What is sound healing?
Sound healing — also called sound therapy or acoustic therapy — is a complementary practice that uses sound frequencies to support physical and emotional wellbeing. The idea is simple: sound is vibration, and vibration has measurable physical effects on the body.
When a practitioner plays a Tibetan singing bowl near your body, you don't just hear the sound — you feel it. The vibrations pass through soft tissue and fluid, triggering a parasympathetic response (the nervous system's 'rest and digest' state), reducing cortisol levels and slowing the heart rate. This is not metaphor — it's basic physics applied to biology.
Sound healing is not a medical treatment. It does not diagnose illness, cure disease or replace conventional care. It is a complementary practice — something people use alongside medication, therapy or other treatments, not instead of them.
The main sound healing techniques
Sound healing is not a single unified discipline. It includes several distinct tools and approaches. Here are the most common ones:
- Tibetan singing bowls. Metal bowls — traditionally made from seven metals — that produce sustained tones when struck or rubbed with a mallet. The resonance is felt in the body as a gentle vibration. Often used directly on or near the body in individual sessions.
- Sound bath (bagno di suono). A group format in which participants lie down in a circle while a practitioner plays gongs, bowls and other instruments, creating an immersive field of sound. Can be attended in person or — increasingly — online.
- Gong therapy. Uses the broad frequency spectrum of a large gong to produce a deeply immersive sonic environment. The gong's complexity of overtones can induce states similar to deep meditation within minutes.
- Tuning forks. Precise-frequency metal forks that can be applied directly to the body (on acupuncture points or tense muscles) or waved near the ears. Often used in more clinical or bodywork-adjacent settings.

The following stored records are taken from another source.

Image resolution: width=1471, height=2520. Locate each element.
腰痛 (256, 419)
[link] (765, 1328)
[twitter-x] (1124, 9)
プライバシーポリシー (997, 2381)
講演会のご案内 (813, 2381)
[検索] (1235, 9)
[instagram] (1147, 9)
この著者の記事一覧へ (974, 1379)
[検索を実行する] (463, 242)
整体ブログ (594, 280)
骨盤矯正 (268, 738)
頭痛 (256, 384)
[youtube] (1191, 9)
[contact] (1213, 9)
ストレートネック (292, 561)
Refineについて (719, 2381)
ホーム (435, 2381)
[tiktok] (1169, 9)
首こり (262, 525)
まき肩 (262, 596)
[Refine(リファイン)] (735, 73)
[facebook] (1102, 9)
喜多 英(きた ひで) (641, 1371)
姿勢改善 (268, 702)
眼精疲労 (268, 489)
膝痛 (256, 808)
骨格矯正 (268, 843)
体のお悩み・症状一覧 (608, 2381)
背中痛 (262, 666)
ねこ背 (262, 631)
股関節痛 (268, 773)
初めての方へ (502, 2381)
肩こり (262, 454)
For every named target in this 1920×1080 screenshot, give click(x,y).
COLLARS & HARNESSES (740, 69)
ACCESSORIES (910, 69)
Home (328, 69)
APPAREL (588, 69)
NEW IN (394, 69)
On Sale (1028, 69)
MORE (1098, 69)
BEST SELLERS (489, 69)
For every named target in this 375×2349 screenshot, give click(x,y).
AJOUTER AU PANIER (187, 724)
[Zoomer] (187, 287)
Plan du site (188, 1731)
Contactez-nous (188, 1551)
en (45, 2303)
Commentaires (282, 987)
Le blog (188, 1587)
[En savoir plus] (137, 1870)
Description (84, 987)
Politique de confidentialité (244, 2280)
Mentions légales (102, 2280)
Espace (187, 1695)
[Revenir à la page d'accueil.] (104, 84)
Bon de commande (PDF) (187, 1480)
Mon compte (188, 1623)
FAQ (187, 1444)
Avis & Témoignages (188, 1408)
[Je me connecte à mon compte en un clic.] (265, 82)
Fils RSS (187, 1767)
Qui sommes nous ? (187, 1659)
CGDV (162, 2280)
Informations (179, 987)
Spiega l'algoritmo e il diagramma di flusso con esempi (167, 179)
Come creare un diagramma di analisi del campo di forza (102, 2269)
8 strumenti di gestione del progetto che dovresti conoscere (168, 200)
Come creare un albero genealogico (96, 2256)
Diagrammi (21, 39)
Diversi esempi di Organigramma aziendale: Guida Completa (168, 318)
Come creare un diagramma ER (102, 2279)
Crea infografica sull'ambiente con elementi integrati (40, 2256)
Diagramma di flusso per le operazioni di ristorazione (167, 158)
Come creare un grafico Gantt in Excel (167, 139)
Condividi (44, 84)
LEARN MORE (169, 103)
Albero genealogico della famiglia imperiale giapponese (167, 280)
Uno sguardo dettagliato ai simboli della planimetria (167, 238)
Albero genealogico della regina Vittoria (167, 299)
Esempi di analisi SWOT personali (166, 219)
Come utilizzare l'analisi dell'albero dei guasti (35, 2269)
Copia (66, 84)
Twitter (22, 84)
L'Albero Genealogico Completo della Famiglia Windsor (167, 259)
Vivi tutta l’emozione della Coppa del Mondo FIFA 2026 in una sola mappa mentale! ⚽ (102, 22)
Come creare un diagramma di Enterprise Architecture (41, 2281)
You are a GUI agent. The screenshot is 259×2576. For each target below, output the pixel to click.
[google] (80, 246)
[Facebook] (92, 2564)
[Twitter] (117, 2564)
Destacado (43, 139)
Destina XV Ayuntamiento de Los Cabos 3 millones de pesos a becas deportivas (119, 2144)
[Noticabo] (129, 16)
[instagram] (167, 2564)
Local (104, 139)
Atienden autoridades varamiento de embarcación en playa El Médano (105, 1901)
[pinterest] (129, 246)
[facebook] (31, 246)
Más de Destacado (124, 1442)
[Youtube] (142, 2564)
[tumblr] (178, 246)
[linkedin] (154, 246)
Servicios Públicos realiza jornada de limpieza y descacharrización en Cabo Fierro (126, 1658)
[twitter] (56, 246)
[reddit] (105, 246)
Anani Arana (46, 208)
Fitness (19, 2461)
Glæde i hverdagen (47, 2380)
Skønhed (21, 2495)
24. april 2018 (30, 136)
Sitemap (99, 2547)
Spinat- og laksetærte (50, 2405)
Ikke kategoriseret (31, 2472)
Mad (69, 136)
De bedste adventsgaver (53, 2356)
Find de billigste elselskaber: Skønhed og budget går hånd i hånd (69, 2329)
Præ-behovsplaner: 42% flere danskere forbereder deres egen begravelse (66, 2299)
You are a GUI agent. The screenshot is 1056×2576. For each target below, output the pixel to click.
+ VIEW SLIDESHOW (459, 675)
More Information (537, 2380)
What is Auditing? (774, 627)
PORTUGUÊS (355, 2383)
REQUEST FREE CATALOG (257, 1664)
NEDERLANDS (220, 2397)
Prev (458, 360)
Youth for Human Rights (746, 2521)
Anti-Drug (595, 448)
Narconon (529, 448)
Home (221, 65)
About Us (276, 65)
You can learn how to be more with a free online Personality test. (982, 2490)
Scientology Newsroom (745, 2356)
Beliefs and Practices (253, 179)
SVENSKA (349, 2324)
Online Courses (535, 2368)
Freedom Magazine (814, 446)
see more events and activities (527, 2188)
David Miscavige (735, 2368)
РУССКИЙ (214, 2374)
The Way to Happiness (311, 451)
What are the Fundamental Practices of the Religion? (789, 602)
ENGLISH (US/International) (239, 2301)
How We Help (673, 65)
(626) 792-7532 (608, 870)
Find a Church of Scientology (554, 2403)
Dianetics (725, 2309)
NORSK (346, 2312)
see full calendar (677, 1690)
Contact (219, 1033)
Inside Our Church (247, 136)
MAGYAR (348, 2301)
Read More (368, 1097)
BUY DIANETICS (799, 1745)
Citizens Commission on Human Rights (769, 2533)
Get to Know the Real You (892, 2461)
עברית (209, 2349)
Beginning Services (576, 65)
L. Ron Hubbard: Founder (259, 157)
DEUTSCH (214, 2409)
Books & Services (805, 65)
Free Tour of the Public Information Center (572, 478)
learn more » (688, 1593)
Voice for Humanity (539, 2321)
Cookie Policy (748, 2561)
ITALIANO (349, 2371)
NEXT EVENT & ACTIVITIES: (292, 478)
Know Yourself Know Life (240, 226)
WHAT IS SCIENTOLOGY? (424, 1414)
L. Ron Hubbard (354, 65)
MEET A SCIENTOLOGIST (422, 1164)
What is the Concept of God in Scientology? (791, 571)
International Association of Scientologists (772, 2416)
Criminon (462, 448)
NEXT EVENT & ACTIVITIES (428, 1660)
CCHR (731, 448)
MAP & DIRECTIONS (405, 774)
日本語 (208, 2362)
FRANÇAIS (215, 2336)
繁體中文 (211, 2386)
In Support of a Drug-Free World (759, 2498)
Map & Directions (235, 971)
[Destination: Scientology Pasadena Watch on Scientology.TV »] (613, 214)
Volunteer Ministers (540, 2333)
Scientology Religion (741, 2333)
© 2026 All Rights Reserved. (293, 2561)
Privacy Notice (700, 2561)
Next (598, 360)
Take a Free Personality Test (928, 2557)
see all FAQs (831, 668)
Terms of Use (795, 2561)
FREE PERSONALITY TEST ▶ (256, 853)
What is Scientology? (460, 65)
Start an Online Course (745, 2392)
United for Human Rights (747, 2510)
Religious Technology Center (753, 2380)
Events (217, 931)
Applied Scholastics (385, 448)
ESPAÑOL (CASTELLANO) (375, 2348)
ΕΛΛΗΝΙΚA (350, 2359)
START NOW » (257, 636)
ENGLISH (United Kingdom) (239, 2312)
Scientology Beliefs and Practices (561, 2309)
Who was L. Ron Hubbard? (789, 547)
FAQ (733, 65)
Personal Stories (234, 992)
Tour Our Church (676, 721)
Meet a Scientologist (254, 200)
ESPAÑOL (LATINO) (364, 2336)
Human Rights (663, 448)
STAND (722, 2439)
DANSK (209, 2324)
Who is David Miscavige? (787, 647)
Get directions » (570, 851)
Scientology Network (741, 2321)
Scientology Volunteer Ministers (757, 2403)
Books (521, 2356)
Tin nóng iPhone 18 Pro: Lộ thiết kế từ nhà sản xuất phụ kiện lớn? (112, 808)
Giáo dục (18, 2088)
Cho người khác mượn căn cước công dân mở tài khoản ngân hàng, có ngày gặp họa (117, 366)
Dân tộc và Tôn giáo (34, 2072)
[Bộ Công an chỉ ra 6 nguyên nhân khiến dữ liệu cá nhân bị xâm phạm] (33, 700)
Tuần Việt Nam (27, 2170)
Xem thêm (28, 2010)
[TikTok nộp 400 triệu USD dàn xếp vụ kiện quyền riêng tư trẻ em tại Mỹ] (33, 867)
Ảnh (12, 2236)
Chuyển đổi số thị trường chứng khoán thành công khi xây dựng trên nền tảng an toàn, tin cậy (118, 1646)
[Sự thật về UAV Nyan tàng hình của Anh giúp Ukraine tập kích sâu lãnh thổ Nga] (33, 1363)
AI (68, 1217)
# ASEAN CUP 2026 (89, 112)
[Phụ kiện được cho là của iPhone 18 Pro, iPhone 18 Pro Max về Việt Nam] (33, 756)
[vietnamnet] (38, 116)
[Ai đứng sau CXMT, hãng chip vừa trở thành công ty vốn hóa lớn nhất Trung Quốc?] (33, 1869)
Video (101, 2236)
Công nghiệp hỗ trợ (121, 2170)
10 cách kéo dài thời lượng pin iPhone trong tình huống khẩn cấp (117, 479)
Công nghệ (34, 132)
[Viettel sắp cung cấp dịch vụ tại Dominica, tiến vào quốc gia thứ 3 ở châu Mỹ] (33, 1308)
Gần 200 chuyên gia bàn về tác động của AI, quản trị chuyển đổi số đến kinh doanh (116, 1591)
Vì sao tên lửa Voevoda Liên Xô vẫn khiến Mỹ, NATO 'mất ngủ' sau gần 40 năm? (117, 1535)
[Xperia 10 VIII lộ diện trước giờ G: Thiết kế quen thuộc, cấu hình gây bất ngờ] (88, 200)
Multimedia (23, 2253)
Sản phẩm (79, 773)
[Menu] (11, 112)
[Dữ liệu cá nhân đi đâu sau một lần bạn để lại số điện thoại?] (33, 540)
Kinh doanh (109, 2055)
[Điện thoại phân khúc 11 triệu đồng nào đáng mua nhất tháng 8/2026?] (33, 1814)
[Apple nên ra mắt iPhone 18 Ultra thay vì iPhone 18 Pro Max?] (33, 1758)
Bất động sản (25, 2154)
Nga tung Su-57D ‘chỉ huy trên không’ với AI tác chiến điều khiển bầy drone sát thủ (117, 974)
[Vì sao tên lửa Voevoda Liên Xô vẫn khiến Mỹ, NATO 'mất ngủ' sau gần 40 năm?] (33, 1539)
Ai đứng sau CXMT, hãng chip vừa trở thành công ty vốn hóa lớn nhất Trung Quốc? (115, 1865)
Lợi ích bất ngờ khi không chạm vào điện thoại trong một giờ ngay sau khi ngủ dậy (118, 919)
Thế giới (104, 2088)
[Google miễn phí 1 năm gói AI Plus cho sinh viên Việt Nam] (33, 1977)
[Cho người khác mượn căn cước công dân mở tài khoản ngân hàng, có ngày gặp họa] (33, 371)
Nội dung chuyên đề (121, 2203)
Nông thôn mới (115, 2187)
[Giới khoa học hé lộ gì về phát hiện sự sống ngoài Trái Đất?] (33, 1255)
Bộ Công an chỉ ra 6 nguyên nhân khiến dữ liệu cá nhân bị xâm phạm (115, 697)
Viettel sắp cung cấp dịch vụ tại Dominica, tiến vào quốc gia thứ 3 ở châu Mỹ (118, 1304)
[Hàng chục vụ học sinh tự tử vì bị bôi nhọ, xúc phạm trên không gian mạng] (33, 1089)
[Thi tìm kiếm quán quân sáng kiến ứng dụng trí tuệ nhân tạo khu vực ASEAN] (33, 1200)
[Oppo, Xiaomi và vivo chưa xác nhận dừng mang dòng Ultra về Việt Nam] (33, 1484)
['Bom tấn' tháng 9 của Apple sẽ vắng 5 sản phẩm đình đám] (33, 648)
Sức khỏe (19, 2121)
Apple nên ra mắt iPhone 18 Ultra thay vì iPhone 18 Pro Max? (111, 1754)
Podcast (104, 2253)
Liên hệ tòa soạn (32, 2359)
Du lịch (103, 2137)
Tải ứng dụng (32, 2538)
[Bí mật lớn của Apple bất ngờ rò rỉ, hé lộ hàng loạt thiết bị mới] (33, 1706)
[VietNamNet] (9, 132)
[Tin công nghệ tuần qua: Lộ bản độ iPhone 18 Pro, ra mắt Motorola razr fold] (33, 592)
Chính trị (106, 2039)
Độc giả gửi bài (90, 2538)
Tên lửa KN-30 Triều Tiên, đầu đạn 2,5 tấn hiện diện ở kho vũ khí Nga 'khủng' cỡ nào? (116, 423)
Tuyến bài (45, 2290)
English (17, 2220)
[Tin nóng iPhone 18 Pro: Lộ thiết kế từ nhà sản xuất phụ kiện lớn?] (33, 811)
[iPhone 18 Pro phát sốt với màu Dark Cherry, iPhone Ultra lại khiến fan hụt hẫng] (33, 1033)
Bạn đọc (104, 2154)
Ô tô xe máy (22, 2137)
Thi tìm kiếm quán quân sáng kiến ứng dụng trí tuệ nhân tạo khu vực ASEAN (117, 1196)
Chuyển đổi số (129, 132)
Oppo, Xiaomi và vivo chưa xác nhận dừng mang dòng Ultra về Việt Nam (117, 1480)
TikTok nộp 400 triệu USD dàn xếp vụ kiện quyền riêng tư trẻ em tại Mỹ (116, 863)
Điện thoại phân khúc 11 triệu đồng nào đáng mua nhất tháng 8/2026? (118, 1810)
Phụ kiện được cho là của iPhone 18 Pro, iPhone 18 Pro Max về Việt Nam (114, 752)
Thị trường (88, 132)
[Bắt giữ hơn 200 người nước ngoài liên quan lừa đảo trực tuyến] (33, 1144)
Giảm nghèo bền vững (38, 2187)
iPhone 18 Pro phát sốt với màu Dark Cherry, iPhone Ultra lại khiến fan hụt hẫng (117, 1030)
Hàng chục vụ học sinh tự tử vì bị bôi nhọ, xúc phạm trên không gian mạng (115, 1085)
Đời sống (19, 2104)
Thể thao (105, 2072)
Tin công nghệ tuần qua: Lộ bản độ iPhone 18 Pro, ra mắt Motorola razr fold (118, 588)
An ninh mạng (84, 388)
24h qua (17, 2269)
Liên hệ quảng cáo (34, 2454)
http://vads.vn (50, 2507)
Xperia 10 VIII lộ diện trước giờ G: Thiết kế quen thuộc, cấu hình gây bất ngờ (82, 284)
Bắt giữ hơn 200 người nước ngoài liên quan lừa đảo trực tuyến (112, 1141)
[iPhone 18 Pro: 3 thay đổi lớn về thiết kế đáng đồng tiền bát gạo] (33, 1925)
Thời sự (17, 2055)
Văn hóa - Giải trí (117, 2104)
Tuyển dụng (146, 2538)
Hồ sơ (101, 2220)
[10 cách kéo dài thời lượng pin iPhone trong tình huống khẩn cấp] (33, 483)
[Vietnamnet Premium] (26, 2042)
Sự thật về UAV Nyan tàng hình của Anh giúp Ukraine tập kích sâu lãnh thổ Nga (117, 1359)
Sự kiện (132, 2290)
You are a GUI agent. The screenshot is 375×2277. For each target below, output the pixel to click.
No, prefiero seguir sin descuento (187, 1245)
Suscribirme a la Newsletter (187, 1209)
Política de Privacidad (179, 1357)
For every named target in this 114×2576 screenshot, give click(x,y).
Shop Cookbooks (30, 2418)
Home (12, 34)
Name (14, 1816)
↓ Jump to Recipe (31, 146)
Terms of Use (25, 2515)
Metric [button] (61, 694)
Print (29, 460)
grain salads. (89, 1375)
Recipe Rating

- Vocal toning and chanting. Uses the human voice — sustained vowel sounds, overtone singing or mantras — as a healing instrument. The practitioner may use their voice on the client, or guide the client in producing their own tones.

What happens in a sound healing session?
Whether individual or group, online or in-person, most sound healing sessions share the same basic structure:
1. Preparation. You lie down on a mat or treatment table, fully clothed, covered with a light blanket if you prefer. Some practitioners begin with a short breathing exercise or intention-setting.
2. The sound field. The practitioner begins playing the instruments — often starting softly and building gradually. If Tibetan bowls are used, they may be placed on or near your body. The practitioner moves around the space, changing instruments and intensity.
3. Your role. Nothing is required of you. You breathe, you receive, you let your attention follow the sound. Many people drift into a state between sleep and waking — called hypnagogic state — which is associated with deep nervous system recovery.
4. Closing. The practitioner brings the sound down gradually, ending in silence. There is usually a few minutes of stillness before you sit up. The whole session typically lasts 45 to 90 minutes.
After a session, most people report feeling deeply rested — heavier limbs, slower thoughts, the kind of quiet that's hard to manufacture through willpower alone. Drinking water and resting for the remainder of the day is generally recommended.

What does the research say?
Sound healing has a growing body of research — modest in scale but consistent in direction. Here is an honest summary of what the evidence shows:
What the evidence supports: Multiple controlled studies have documented significant reductions in self-reported anxiety, tension and mood disturbance after sound bath sessions. A 2016 study published in the Journal of Evidence-Based Complementary & Alternative Medicine found that singing bowl sessions produced significant reductions in tension, anger, fatigue and depressed mood, particularly in participants who were new to the practice. A 2020 study on oncology patients showed reductions in procedural anxiety.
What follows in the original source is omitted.